::: Input records
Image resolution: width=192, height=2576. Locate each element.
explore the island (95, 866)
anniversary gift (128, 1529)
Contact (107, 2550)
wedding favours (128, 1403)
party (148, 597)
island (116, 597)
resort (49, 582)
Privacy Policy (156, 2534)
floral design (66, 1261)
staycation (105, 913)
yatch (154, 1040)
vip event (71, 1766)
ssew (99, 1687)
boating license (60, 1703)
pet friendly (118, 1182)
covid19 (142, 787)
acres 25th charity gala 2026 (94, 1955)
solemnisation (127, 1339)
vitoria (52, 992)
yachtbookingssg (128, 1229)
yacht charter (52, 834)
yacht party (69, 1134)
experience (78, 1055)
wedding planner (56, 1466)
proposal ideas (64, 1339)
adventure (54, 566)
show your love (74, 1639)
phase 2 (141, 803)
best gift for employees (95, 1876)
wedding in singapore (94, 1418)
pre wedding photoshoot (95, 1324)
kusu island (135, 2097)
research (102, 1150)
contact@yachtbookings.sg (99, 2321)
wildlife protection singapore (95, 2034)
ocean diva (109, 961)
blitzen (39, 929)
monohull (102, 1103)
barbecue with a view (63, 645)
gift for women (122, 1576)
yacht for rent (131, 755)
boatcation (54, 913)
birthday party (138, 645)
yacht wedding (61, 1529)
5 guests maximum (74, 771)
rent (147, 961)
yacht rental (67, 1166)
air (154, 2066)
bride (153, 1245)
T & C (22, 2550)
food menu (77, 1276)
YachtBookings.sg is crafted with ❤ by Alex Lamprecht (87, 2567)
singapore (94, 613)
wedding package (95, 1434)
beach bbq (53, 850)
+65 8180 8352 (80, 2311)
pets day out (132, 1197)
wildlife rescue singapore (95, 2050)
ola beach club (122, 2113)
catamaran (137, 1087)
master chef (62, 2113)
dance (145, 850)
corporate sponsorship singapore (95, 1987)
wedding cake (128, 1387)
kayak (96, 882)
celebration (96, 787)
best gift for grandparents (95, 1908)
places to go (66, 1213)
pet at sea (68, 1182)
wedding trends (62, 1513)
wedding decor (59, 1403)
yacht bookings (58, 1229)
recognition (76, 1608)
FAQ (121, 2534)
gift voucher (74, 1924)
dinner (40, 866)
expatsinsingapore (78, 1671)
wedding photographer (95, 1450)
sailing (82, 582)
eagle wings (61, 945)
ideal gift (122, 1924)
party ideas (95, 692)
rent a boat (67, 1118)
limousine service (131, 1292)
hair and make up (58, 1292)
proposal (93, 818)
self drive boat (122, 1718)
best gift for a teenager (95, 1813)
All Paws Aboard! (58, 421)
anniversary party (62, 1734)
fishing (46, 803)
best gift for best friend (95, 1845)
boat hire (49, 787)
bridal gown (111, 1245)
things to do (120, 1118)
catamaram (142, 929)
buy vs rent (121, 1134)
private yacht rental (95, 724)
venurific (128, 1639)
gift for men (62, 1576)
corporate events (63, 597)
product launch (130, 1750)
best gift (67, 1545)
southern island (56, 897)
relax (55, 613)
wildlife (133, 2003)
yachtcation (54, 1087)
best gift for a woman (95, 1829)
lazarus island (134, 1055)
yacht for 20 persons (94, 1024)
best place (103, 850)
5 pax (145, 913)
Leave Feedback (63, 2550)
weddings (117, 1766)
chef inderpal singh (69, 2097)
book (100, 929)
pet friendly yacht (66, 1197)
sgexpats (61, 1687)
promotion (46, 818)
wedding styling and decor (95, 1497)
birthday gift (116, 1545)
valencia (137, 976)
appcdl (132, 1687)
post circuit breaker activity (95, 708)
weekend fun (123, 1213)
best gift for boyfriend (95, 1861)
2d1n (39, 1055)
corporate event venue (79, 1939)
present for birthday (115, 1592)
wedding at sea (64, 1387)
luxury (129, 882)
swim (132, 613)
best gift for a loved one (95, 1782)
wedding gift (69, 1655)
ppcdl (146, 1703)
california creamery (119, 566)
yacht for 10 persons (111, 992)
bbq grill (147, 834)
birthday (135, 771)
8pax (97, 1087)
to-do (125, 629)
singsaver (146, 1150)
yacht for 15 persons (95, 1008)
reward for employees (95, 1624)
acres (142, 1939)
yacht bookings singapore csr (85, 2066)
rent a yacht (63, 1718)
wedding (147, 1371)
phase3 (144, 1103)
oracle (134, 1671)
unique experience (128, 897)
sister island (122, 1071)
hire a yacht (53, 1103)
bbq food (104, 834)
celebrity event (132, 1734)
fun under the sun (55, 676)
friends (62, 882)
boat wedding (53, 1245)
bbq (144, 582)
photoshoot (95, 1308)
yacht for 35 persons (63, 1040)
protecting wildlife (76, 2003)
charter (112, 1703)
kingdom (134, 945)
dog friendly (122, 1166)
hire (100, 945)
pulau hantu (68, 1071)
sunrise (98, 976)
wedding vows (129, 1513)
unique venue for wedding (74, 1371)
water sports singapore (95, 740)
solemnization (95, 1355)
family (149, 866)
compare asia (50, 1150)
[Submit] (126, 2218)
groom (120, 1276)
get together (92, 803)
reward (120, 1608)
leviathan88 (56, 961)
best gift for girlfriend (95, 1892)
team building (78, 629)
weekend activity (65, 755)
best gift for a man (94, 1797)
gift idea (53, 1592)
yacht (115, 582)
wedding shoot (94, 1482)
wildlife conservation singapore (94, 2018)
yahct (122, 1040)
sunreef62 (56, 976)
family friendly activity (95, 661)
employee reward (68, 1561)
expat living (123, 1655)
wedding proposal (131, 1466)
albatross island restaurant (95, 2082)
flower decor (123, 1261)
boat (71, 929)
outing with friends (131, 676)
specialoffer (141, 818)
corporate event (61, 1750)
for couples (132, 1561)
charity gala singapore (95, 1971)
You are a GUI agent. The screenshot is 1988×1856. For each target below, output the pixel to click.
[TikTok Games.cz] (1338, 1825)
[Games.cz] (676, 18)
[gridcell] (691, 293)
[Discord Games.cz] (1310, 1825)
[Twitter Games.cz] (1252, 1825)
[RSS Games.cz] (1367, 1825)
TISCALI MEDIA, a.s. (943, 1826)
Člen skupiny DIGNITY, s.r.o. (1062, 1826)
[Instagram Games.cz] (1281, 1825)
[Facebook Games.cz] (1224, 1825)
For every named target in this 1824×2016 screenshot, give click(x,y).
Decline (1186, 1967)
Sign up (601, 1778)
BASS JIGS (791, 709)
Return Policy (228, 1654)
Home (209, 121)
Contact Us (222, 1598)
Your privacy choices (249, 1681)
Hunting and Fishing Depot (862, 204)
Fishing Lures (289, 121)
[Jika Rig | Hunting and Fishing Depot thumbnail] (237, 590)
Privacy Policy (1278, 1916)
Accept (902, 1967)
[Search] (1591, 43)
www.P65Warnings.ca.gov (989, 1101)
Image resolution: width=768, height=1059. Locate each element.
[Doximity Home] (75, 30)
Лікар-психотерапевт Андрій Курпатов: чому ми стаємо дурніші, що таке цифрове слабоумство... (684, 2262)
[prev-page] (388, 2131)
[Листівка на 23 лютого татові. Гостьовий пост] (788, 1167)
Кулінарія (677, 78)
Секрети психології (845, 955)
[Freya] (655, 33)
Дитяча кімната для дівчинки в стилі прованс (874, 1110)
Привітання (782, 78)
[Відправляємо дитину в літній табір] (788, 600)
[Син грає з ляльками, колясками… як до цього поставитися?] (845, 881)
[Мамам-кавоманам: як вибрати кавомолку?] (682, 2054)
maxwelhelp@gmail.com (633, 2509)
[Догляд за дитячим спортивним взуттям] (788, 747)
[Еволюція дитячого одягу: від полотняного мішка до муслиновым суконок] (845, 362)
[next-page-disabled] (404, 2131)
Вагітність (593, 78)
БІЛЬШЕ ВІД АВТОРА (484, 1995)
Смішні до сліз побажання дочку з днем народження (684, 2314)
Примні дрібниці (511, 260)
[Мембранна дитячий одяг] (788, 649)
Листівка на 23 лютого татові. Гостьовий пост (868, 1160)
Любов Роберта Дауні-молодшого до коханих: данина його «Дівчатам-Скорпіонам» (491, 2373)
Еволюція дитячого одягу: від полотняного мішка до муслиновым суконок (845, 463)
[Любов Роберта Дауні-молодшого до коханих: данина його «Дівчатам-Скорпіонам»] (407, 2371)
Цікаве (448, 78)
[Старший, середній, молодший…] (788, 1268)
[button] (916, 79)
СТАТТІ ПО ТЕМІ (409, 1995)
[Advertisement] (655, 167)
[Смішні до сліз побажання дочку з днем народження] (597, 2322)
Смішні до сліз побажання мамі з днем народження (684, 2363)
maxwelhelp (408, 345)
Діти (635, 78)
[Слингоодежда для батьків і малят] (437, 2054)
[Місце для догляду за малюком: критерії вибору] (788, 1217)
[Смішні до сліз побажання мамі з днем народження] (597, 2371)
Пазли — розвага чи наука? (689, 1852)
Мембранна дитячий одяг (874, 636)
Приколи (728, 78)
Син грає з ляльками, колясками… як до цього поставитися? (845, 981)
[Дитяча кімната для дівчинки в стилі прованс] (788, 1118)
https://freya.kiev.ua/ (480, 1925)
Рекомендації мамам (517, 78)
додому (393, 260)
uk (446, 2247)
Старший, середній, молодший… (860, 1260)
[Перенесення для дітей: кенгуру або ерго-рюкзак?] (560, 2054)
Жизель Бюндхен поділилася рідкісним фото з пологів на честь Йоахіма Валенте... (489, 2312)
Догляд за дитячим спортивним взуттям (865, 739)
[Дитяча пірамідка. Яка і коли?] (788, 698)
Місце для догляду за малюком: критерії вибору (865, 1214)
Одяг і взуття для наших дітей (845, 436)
::::::
> **What needs to be done**
Each line of the entries above that has the word "дочку" is to be copied.

> **Output of the task**
Смішні до сліз побажання дочку з днем народження (684, 2314)
[Смішні до сліз побажання дочку з днем народження] (597, 2322)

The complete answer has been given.